The following SQL statement registered the trigger named root-ln-wf01-wt01-alert on the root.ln.wf01.wt01.temperature time series, whose operation logic is defined by org.apache.iotdb.trigger.AlertingExample java class.

  1. CREATE TRIGGER `root-ln-wf01-wt01-alert`
  2. AFTER INSERT
  3. ON root.ln.wf01.wt01.temperature
  4. AS "org.apache.iotdb.trigger.AlertingExample"

Writing data

When we finish the deployment and startup of AlertManager as well as the creation of Trigger, we can test the alerting by writing data to the time series.

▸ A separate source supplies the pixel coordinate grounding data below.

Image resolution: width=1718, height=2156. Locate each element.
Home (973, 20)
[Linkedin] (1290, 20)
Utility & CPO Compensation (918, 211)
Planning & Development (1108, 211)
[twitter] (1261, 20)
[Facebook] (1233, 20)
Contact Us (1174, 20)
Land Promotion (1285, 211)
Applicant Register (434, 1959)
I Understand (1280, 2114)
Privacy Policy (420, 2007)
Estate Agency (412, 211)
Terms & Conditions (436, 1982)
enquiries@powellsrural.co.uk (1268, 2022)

  1. INSERT INTO root.ln.wf01.wt01(timestamp, temperature) VALUES (1, 0);
  2. INSERT INTO root.ln.wf01.wt01(timestamp, temperature) VALUES (2, 30);
  3. INSERT INTO root.ln.wf01.wt01(timestamp, temperature) VALUES (3, 60);
  4. INSERT INTO root.ln.wf01.wt01(timestamp, temperature) VALUES (4, 90);
  5. INSERT INTO root.ln.wf01.wt01(timestamp, temperature) VALUES (5, 120);

After executing the above writing statements, we can receive an alerting email. Because our AlertManager configuration above makes alerts of critical severity inhibit those of warning severity, the alerting email we receive only contains the alert triggered by the writing of (5, 120).